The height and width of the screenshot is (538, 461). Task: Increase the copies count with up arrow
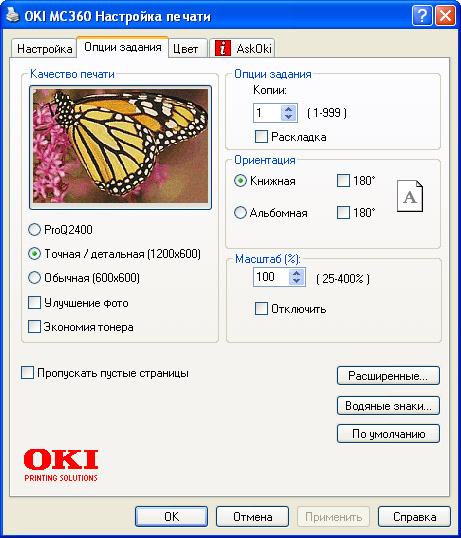tap(288, 109)
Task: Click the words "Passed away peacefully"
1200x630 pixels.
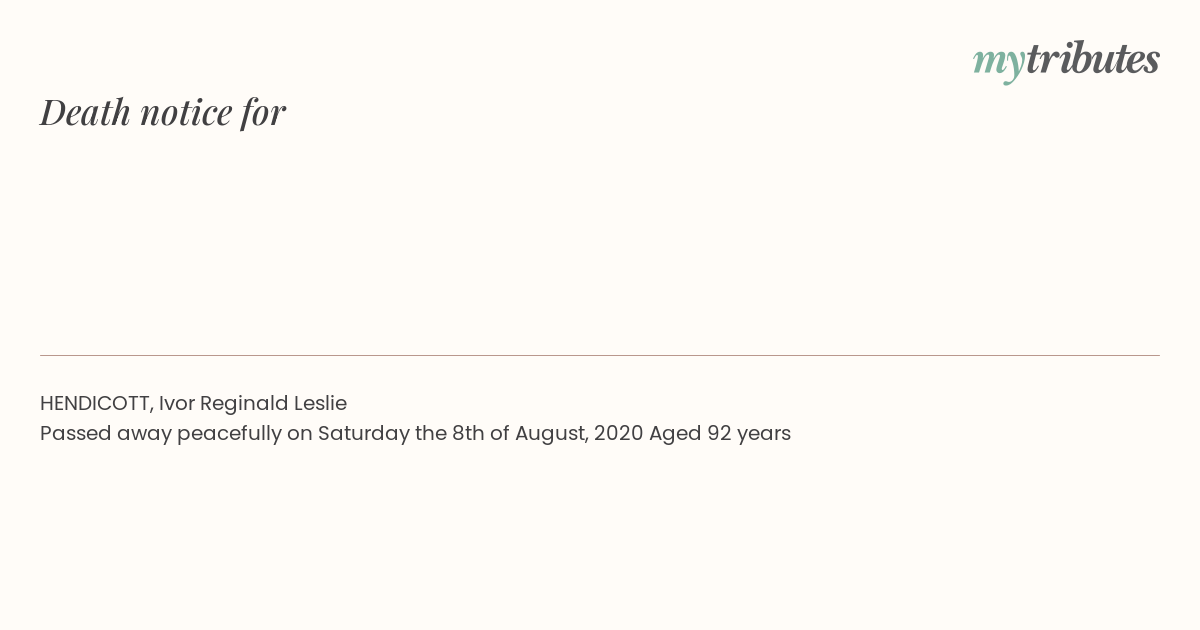Action: 161,434
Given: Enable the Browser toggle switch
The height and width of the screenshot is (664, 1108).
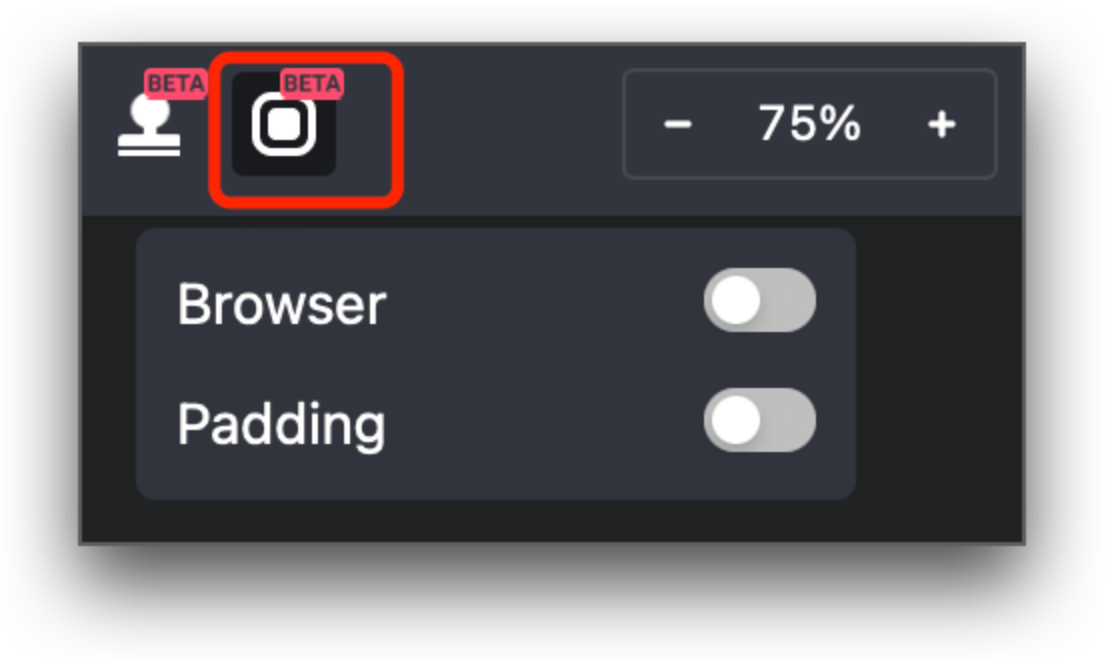Looking at the screenshot, I should coord(760,300).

☆ ☆ ☆ ☆ ☆ ☆ ☆

--- TASK TO COMPLETE ---
Please print the listing above again word for word, without its pictures.

--- TASK ANSWER ---
The height and width of the screenshot is (538, 461). Task: Increase the copies count with up arrow
tap(288, 109)
Task: Click the words "Passed away peacefully"
1200x630 pixels.
Action: 161,434
Given: Enable the Browser toggle switch
The height and width of the screenshot is (664, 1108).
Looking at the screenshot, I should coord(760,300).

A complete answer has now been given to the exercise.